Sure, there's a dire need for better east-west biking in the lower west core, but it's most likely, given the way we do bike lanes in T.O., that we'd just be dumped into industrial traffic at Bathurst anyway.
The dirt on mask filters
RE Fume Fever (now, april 12-18). Your "experts" give dubious advice about how to avoid smog when riding in Toronto. Do these folks even ride?
Bruce Urch says we should use carbon filter masks and ride "away from traffic." To get anywhere quickly we have to use main streets, and that's also where most of the bike lanes are.
Adrien Bledstein recommends his own company's "honeycomb mask with a carbon filter."
Eva Ligeti "would not rely on anti-pollution masks" and says "there's no escape" from smog.
When I was selling carbon filter masks at a well-known co-op, I found that all the masks that fit tightly on a cyclist's face restrict your breathing enough to make them a liability.
You end up sweating, starved for oxygen and have to slow down your pedalling.
They also don't provide a tight seal around the edges, so bad air leaks past the already dubiously thin carbon layer. They also cost about $60 a pop, and their expensive filters have to be exchanged after 30 hours of use.
I use a 3M filter mask from an auto paint store. It features a soft airtight rubber mask and two replaceable carbon filters that twist onto the sides.

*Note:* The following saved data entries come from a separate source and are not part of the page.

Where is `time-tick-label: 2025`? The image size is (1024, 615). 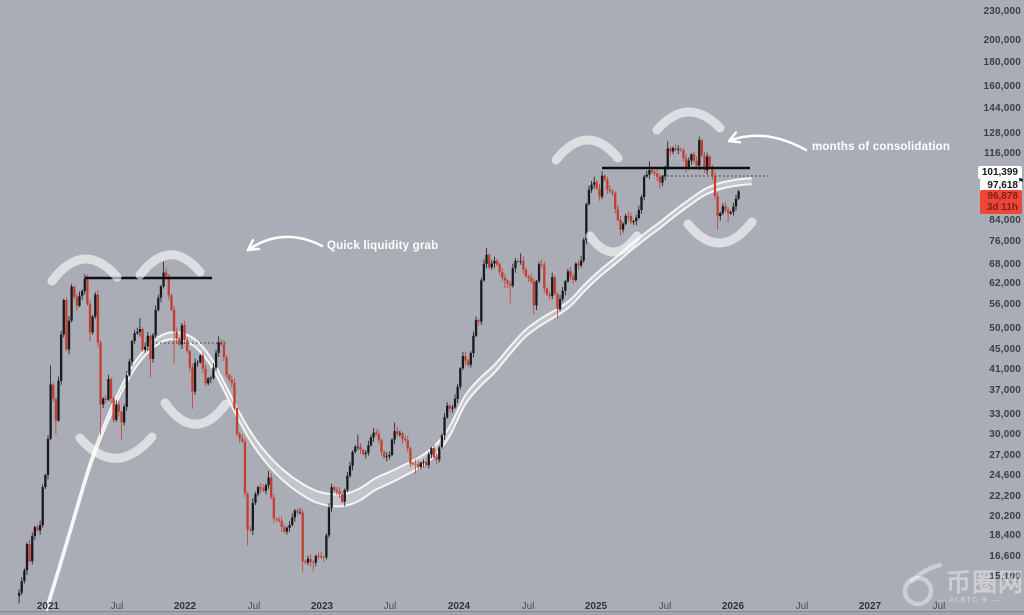 time-tick-label: 2025 is located at coordinates (596, 606). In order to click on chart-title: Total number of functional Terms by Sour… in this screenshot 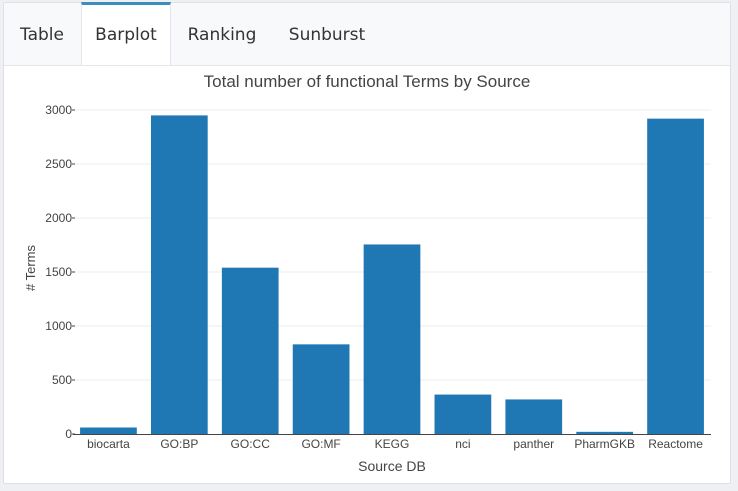, I will do `click(368, 82)`.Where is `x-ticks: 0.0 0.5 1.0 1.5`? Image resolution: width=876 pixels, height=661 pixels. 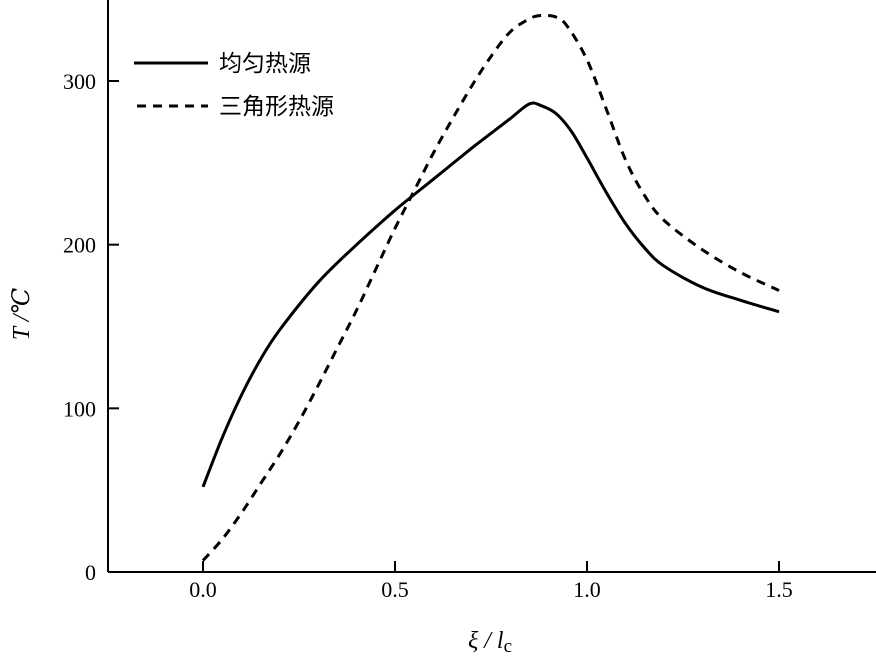 x-ticks: 0.0 0.5 1.0 1.5 is located at coordinates (491, 582).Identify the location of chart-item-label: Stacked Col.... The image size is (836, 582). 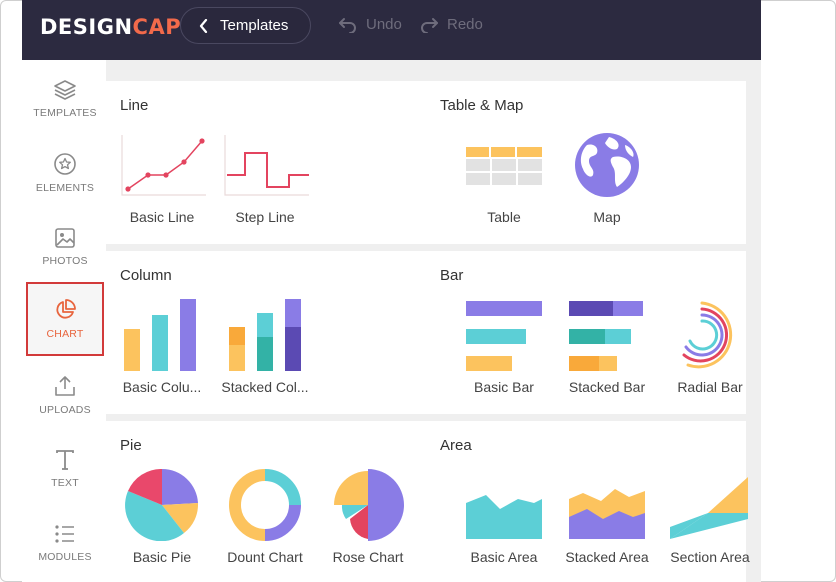
(265, 387).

These bayonet mounts mean the filters can be put on in three different orientations, so you can give yourself good chin-to-shoulder clearance for traffic checks.
The whole kit costs $35, and you can replace filters after a year if you ride a lot. This is the only device I trust to filter Toronto air.
Jerzy Smokey Dymny
RE Heady Hate Stats (now , march 29-April 4). As a Jew, I am always surprised by the media's coverage of B'nai Brith's annual audit of anti-Semitic incidents in Canada. They're meaningless, because the total lumps together some serious but mostly trivial incidents.
B'nai Brith's hysterical message that the sky is falling is intended to raise the group's profile in the media and among those in the Jewish community who assume it is a major fighter for Jewish rights.